* **Work to complete**
**A)** Answer these questions about the article on sexual plateaus in relationships, each on its own line:
(i) Which stressors does Dr. Sanam Hafeez give as examples of things that can threaten being in "the mood"?
(ii) What is Allison Moon's profession?
(iii) According to Allison Moon, what does maintenance sex need in order to really work?
**B)** Continue the article on overcoming a sexual plateau with a few more paragraphs, starting right after its last sentence.
--- Document excerpt Enclosed Below ---
Now We Know How To Overcome A Sexual Plateau In Your Relationship

As much as everyone wants to find their person, fall in love, and have either a long-term relationship or even get married, it's not all rainbows and unicorns. In fact, if you talk to anyone you know about their sex life after being with their partner for a long time, they'll tell you a painful fact: desire for each other dwindles.

"There's a time in a relationship where you're past the infatuation and discovery phase," clinical psychologist Dr. Sanam Hafeez tells NBC News. "There are a ton of external stressors and things that may threaten being in 'the mood' for sex despite being in love. These can be things like work, commutes, parenting, or chores."

Although there are benefits to having regular sex, both physically and psychologically, sometimes couples just hit a plateau and find themselves stuck (via CNN Health). While external forces, like having kids, work, general obligations, or even the need for more spice, can definitely lead to a sexual plateau, new research has found how to overcome this stage in a relationship.

Maintenance sex

While no one wants to see the words "maintenance" and "sex" in the same sentence because it sounds like you need a tune-up like a car, maintenance sex does come in handy in relationships (via HealthShots).

"[Maintenance sex] encourages people to try new things, open up dialogues about desires and how their bodies and libidos are shifting," sex educator Allison Moon tells USA Today. "It's an opportunity for people to engage in fun, affirming sexual touch even if it doesn't come from the deep rutting urge it came from when the relationship was new. ... Maintenance sex only really works when it's done with true consent and a certain amount of enthusiasm to make one's partner happy."
--- End of Enclosed Document excerpt ---
--- Provided data Enclosed Below ---
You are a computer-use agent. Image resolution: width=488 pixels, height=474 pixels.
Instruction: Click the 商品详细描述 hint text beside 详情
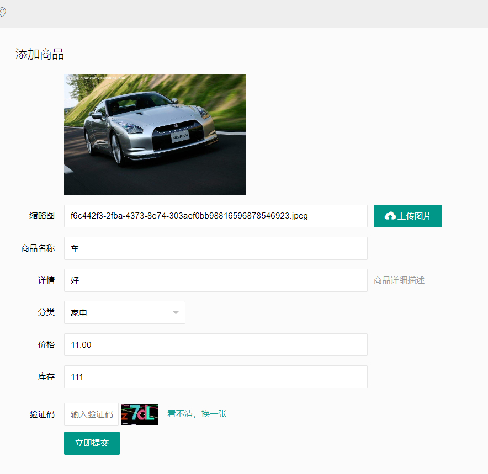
--- End of Enclosed Provided data ---
* **List of answers**
**A)**
(i) Work, commutes, parenting, and chores.
(ii) She is a sex educator.
(iii) It must be done with true consent and a certain amount of enthusiasm to make one's partner happy.

**B)**
As Moon explains, although maintenance sex is beneficial to a relationship, it becomes an issue when it's the only type of sex you and your partner are having. Ultimately, having sex should increase your libido, per WebMD, so maintenance sex shouldn't be necessary all the time. It should serve its purpose by opening the doors to desire as opposed to making every sex sesh feel obligatory. After all, no one should feel obligated to have sex. Ever. 

Expressing gratitude

If maintenance sex isn't your thing — it does have its naysayers, after all, who call it "duty sex" (via Jezebel) — another option is expressing gratitude to your partner. According to a study published in Social Psychological and Personality Science, couples that express their gratitude and receive the same level of gratitude from their partner experienced greater levels of sexual satisfaction in their relationship.

"Maintaining sexual satisfaction is a critical, yet challenging, aspect of most romantic relationships," psychologist Ashlyn Brady of the University of North Carolina tells Forbes. "Results from our study suggest that experiencing and receiving gratitude increases the motivation to meet a partner's sexual needs."

Not every couple can be on the same page with their sex drive, nor does every relationship maintain the same level of sexual activity over the course of years and years. It's normal for things to shift and for one, or both partners to lose interest in sex for a myriad of reasons. What's most important is that you don't ignore the fact that you've hit a sexual plateau and that you talk about it. In admitting that something is off, you can come up with a plan of how to rectify it, and your relationship will be better for it.